Il rent to buy è stato presentato come una misura anticrisi perché agevola le famiglie che non hanno abbastanza garanzie rispetto ad una banca, nell’acquisto di un immobile. Ma tutto sembra propendere a favore dei venditori. Ecco perché.
Affittare per acquistare, il rent to buy è questo. Una famiglia che non ha lavoro e reddito sufficiente per farsi accendere un mutuo, invece di ricorrere alla banca, può accordarsi privatamente con il venditore. Questo gli offre la sua casa in affitto per un tempo molto lungo, più o meno per il tempo che durerebbe il piano d’ammortamento di un mutuo immobiliare, e alla fine del contratto si procede con l’acquisto. L’inquilino, naturalmente, ha diritto di prelazione.
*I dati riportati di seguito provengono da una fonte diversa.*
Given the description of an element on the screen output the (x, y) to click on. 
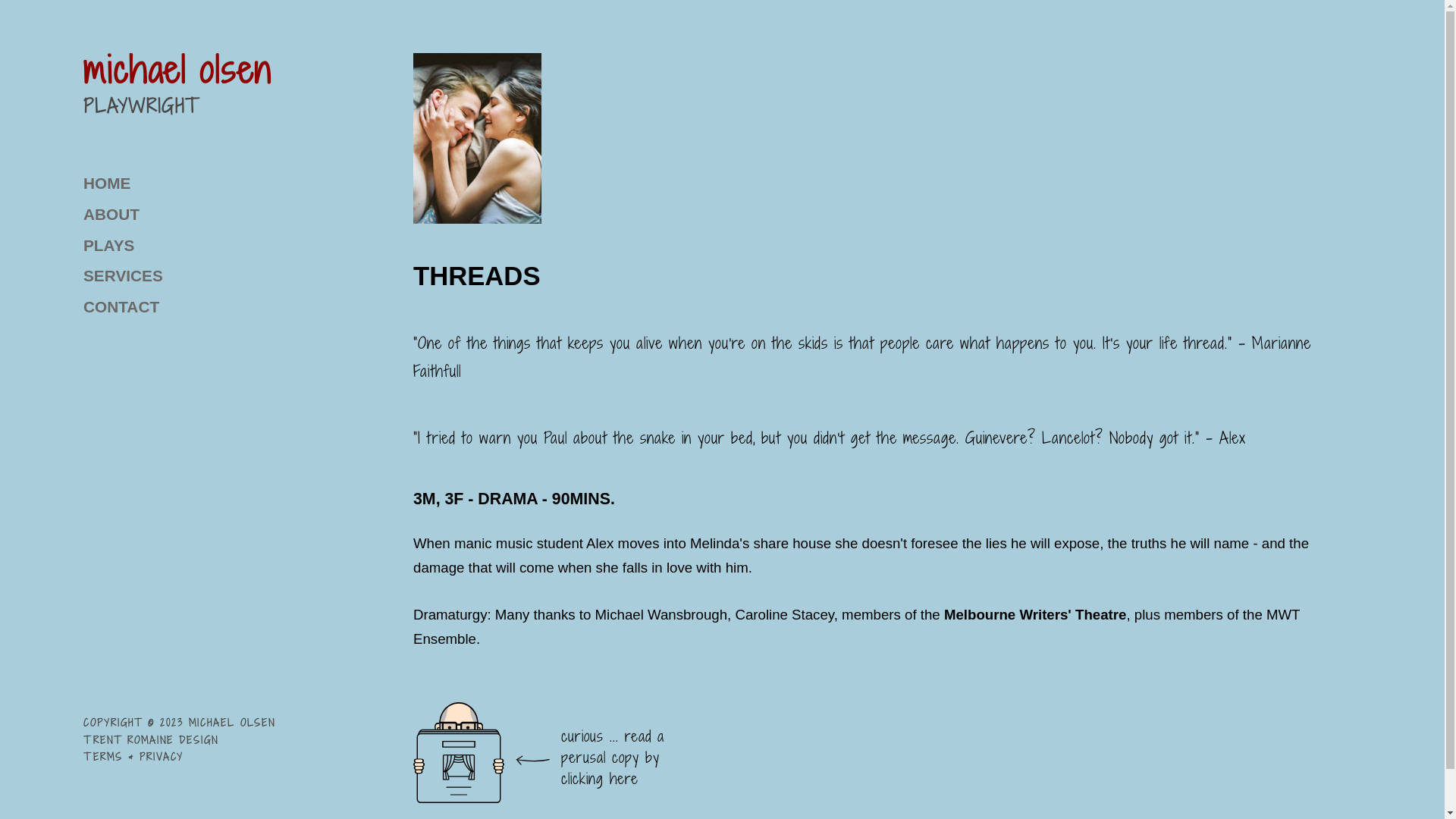
HOME Element type: text (248, 183)
PLAYS Element type: text (248, 244)
ABOUT Element type: text (248, 214)
PRIVACY Element type: text (161, 756)
Melbourne Writers' Theatre Element type: text (1035, 602)
TRENT ROMAINE DESIGN Element type: text (150, 739)
michael olsen Element type: text (177, 69)
TERMS Element type: text (102, 756)
SERVICES Element type: text (248, 275)
CONTACT Element type: text (248, 306)
Given the description of an element on the screen output the (x, y) to click on. 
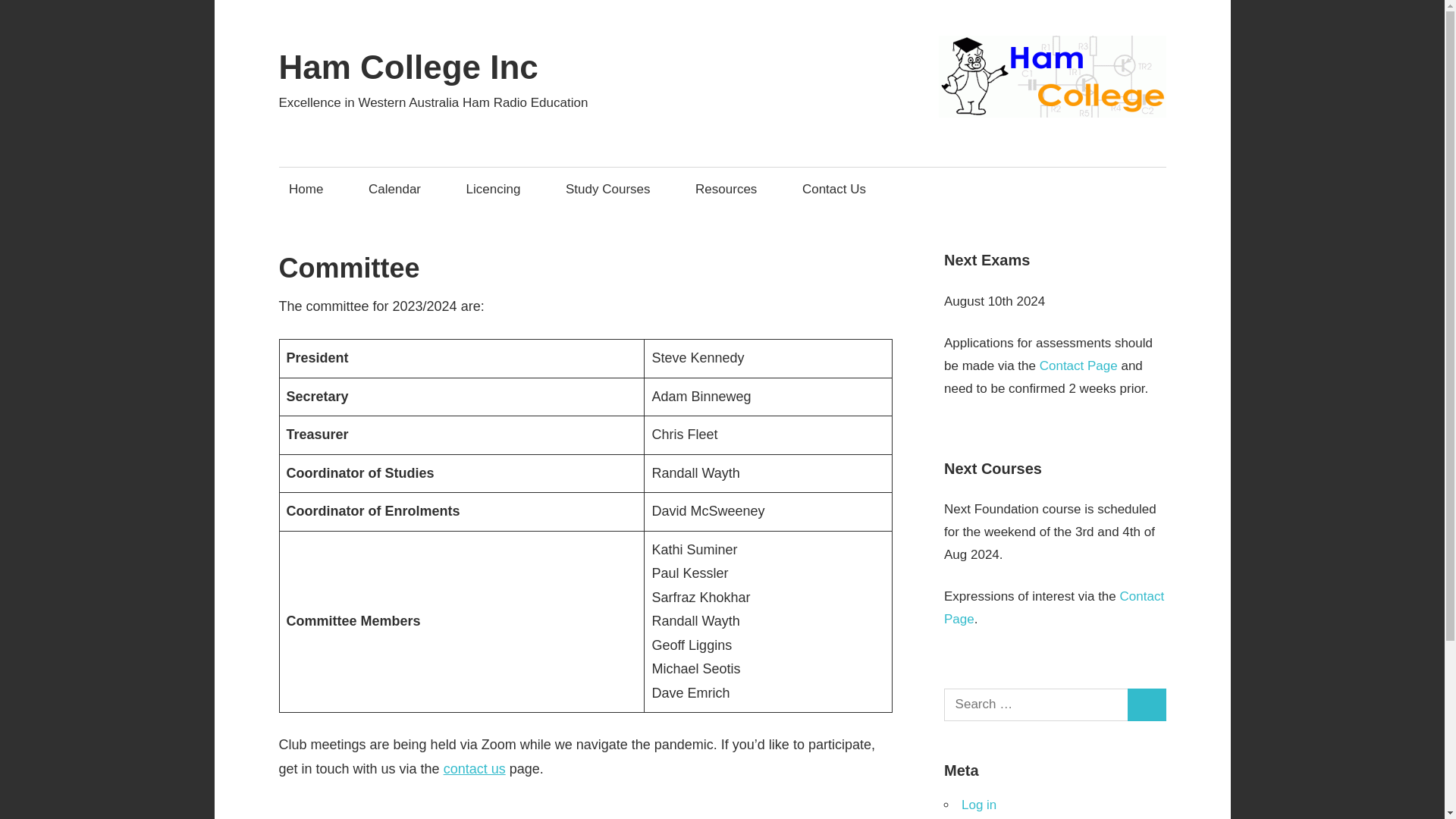
Search (1146, 704)
Contact Us (838, 189)
Search for: (1035, 704)
Log in (977, 804)
Licencing (497, 189)
Ham College Inc (408, 66)
contact us (474, 768)
Home (311, 189)
Resources (730, 189)
Contact Page (1053, 607)
Study Courses (611, 189)
Contact Page (1078, 365)
Calendar (398, 189)
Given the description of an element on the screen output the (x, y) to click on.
Nella pratica, però, succede che se il venditore vuole recedere il contratto, può farlo in qualsiasi momento e senza carichi onerosi, ma se la stessa pratica vuole intentarla un inquilino, rischia di non vedersi rimborsare le somme versate in eccesso e rischia di dover comunque pagare le spese notarili.
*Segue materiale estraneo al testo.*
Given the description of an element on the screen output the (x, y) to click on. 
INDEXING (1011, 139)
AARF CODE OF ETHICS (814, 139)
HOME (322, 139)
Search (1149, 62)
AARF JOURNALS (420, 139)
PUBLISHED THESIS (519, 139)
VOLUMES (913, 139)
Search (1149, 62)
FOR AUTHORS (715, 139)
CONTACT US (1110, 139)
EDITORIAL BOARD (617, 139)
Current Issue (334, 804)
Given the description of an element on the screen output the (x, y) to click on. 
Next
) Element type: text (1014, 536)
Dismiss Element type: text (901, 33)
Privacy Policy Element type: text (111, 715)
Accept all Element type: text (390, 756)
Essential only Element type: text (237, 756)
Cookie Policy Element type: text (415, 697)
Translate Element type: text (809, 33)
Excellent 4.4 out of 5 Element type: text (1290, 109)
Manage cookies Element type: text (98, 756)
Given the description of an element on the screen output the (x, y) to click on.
Lo Sblocca Italia ha disciplinato il rent to buy ma l’ha fatto propendendo a favore dei venditori mentre inizialmente la pratica doveva andare incontro agli acquirenti. Questi, in più, senza avere garanzie fiscali su chi vende, si ritrovano per le mani un contratto d’affitto particolare che non riserva loro le garanzie che si danno agli inquilini classici.
Il Sunia di fronte a tanta confusione, pur apprezzando la pratica del rent to buy, prova a chiedere una regolamentazione più stringente al Governo, apponendo alla legge un maxiemendamento concentrato su: salvaguardia della locazione, diritto alla restituzione delle somme versate nei casi di recesso dall’acquisto.